EXERCISE DIRECTIONS — In the listing below, find the line containing "The image size is (2022, 406)." and the line containing "Task: Switch to the Payload tab". Repeat exactly those two lines and every line between them.

DATA TO EXAMINE —
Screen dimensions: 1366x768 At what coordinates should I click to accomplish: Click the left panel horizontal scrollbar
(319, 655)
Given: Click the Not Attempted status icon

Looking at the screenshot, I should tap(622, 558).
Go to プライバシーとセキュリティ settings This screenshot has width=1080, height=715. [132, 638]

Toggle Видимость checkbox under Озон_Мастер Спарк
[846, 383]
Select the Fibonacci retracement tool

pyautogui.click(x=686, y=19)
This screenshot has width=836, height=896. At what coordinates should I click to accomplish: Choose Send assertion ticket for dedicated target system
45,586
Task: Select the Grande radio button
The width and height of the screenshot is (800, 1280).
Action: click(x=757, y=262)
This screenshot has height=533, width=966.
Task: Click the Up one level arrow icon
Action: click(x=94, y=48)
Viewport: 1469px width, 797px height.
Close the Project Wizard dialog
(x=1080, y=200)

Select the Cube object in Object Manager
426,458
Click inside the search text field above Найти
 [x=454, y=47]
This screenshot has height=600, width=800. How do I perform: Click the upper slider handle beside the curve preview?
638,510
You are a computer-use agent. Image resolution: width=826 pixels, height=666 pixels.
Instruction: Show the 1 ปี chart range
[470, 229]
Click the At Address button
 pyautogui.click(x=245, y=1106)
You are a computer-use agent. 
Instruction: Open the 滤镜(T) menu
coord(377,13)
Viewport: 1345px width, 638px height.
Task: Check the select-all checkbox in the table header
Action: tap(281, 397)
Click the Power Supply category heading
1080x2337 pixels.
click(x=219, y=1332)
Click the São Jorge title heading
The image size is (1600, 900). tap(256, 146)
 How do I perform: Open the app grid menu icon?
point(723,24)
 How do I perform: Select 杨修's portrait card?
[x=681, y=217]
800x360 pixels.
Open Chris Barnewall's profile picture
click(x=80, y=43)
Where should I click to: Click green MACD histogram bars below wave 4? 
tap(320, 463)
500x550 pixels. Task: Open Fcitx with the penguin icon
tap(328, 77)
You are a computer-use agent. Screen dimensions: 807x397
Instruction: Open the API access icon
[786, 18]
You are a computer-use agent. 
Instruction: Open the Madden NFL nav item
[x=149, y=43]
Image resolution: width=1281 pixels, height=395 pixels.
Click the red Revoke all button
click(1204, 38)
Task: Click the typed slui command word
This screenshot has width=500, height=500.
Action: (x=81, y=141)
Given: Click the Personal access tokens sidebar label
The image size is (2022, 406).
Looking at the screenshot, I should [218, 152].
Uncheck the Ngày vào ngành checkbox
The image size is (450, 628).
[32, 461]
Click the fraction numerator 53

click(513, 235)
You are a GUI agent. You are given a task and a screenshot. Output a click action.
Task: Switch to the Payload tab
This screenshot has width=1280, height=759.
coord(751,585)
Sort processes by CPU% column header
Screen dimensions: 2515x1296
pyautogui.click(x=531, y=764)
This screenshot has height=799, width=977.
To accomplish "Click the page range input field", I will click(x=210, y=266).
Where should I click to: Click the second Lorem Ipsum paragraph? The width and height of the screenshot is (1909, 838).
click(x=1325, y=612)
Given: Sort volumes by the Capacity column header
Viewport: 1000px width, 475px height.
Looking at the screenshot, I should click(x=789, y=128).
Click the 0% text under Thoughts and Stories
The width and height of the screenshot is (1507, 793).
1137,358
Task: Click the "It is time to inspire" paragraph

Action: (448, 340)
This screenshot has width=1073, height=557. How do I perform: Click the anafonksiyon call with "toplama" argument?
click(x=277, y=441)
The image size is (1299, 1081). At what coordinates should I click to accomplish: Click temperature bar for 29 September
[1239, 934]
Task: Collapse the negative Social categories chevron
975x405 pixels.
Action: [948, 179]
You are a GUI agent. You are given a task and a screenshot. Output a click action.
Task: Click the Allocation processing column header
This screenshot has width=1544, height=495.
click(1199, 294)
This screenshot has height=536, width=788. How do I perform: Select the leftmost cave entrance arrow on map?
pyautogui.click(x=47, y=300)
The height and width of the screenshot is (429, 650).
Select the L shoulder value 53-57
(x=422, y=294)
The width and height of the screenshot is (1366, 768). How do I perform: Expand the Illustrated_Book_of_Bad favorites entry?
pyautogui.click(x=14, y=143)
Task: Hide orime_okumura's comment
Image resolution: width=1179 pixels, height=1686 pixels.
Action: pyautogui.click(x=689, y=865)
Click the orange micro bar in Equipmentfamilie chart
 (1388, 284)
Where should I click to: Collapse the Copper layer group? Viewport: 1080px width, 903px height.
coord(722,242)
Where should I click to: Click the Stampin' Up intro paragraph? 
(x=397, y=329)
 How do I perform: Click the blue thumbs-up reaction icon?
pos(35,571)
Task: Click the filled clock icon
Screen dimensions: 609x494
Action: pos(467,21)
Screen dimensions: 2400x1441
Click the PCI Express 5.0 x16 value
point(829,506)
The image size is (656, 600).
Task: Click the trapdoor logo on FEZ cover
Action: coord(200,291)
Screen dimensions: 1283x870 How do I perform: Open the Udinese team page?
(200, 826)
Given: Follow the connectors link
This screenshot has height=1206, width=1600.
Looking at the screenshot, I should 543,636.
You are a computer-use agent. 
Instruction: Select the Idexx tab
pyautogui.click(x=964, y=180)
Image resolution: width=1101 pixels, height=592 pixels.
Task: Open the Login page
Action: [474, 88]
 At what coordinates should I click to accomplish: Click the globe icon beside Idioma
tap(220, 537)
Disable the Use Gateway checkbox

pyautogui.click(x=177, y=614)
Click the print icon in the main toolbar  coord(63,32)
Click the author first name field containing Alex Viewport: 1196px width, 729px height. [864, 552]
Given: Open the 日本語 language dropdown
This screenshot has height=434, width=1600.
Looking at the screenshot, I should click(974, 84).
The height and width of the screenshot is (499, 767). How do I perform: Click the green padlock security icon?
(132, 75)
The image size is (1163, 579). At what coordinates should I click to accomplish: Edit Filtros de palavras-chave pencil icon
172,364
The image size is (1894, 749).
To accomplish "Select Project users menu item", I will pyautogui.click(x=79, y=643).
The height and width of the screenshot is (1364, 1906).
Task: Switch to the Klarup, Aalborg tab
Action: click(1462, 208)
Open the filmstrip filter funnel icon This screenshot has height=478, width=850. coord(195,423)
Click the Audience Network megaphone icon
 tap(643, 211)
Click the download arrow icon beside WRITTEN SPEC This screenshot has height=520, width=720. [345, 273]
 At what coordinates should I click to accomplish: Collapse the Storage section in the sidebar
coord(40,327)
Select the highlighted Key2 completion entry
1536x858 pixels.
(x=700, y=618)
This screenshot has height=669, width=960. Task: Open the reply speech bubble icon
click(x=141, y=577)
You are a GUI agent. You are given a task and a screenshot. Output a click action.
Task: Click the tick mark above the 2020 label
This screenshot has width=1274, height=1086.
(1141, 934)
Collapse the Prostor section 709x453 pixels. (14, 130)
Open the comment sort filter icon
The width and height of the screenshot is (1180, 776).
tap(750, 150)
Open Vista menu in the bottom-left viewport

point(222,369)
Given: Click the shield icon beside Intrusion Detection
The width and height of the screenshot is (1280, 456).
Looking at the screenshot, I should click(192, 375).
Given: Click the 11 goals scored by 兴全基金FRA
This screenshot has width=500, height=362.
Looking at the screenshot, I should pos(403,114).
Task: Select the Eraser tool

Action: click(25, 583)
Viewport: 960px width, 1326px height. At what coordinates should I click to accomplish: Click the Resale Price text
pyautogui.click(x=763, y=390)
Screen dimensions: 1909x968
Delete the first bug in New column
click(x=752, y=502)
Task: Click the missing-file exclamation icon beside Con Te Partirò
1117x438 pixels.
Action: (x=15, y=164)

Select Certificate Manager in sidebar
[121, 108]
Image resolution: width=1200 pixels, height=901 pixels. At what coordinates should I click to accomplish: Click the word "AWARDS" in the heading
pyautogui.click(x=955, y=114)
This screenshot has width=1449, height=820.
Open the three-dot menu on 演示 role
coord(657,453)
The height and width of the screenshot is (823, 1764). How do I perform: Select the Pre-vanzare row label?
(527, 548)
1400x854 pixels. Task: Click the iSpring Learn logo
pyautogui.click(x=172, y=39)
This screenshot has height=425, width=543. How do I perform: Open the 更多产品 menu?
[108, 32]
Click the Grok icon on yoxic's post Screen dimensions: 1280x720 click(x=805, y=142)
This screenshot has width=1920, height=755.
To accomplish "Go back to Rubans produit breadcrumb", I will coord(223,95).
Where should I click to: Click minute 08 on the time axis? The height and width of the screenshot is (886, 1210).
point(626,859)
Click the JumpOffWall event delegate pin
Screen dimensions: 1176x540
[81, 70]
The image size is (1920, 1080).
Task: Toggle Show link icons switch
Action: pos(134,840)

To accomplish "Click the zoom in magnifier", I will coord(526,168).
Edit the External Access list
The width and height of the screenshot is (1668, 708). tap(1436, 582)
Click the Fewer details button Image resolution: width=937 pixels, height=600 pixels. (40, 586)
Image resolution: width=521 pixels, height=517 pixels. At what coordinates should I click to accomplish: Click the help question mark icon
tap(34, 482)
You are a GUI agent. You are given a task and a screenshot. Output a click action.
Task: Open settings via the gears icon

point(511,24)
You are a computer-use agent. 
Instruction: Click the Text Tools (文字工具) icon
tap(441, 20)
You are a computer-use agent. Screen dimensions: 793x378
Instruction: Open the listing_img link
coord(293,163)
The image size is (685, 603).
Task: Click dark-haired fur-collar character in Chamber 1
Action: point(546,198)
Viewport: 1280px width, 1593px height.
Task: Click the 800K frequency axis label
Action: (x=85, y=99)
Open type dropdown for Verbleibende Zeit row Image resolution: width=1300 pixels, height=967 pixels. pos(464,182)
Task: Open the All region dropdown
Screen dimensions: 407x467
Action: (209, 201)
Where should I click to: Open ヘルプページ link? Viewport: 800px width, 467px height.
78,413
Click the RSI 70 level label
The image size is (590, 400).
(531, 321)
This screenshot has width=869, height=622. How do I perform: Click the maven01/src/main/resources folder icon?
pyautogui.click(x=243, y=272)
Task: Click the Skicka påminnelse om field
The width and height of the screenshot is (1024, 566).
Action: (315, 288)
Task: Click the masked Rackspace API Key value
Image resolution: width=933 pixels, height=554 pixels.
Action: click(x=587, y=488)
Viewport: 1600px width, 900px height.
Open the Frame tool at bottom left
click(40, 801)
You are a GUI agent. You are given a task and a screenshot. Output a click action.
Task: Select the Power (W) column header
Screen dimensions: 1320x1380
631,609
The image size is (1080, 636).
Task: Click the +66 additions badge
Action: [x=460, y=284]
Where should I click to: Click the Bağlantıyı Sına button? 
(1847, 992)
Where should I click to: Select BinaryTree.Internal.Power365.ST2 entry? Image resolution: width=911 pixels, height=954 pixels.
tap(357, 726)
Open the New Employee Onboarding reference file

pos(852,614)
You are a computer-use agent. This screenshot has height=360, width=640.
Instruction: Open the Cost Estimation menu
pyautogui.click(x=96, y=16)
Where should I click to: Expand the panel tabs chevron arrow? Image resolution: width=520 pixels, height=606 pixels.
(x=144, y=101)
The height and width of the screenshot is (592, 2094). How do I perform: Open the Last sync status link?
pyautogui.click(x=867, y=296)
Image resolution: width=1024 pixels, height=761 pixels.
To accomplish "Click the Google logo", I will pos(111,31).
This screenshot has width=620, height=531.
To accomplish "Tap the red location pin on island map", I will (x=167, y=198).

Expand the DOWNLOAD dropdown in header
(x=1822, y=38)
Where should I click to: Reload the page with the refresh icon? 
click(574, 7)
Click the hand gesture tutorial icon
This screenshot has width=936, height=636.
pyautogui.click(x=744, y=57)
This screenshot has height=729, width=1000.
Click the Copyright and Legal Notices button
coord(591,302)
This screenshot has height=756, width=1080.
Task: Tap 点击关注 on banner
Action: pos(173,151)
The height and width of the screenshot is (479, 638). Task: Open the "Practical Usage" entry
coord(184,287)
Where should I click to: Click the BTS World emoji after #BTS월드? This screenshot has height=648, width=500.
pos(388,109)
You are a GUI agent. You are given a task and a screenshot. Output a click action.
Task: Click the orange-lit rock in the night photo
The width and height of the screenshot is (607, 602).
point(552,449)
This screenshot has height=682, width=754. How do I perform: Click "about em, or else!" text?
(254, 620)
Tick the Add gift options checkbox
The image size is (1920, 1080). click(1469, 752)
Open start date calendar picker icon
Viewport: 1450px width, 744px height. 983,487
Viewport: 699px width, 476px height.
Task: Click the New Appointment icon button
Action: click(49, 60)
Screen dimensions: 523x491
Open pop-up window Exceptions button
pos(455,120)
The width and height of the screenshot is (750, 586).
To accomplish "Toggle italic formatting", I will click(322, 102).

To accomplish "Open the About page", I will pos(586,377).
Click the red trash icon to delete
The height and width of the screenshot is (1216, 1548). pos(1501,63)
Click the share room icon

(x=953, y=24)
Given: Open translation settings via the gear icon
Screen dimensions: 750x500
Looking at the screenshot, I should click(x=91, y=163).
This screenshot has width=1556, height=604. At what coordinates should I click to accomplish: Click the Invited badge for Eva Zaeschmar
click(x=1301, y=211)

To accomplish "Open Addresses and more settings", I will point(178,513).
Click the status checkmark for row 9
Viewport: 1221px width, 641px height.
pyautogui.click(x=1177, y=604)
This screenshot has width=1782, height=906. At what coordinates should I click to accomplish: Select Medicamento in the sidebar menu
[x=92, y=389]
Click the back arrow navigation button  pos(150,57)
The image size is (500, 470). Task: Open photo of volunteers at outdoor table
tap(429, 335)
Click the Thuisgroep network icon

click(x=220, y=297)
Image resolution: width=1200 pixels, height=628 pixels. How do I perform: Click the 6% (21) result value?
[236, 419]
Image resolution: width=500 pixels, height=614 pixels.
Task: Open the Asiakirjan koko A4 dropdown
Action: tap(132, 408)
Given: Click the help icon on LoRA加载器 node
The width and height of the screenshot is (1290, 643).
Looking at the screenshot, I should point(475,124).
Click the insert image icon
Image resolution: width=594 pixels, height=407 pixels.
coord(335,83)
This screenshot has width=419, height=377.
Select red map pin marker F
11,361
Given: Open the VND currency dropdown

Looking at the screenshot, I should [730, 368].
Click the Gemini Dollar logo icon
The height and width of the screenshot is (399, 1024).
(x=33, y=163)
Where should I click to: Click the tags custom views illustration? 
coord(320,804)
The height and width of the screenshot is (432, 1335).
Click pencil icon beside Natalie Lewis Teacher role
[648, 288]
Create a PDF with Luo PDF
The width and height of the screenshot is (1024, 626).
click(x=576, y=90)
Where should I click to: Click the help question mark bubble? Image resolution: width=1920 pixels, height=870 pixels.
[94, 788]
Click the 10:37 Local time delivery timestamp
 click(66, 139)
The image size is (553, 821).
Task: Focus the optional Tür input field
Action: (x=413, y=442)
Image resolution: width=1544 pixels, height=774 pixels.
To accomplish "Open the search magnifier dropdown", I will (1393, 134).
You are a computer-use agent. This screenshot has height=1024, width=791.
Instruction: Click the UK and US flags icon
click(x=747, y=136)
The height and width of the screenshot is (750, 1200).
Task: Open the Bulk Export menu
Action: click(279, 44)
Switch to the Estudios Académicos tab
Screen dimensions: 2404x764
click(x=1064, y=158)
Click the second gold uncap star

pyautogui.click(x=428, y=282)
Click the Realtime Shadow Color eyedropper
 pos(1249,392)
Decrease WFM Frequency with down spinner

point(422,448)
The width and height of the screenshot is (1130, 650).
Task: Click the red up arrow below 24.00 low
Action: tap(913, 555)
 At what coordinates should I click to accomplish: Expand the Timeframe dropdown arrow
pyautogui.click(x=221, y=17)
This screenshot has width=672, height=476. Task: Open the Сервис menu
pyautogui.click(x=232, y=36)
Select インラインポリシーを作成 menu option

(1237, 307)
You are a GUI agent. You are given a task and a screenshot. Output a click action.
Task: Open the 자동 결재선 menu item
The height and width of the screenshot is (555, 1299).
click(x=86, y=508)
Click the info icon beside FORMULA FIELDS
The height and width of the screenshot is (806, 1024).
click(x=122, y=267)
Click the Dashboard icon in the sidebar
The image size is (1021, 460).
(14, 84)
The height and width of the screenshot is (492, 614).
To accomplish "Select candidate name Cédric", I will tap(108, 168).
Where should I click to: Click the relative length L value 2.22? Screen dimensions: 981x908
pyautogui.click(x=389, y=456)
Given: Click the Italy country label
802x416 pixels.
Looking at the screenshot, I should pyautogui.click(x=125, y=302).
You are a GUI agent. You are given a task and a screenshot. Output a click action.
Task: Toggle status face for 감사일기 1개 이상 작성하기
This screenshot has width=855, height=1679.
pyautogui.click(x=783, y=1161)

ANSWER FOR THE TASK —
The image size is (2022, 406).
Looking at the screenshot, I should [218, 152].
Uncheck the Ngày vào ngành checkbox
The image size is (450, 628).
[32, 461]
Click the fraction numerator 53

click(513, 235)
You are a GUI agent. You are given a task and a screenshot. Output a click action.
Task: Switch to the Payload tab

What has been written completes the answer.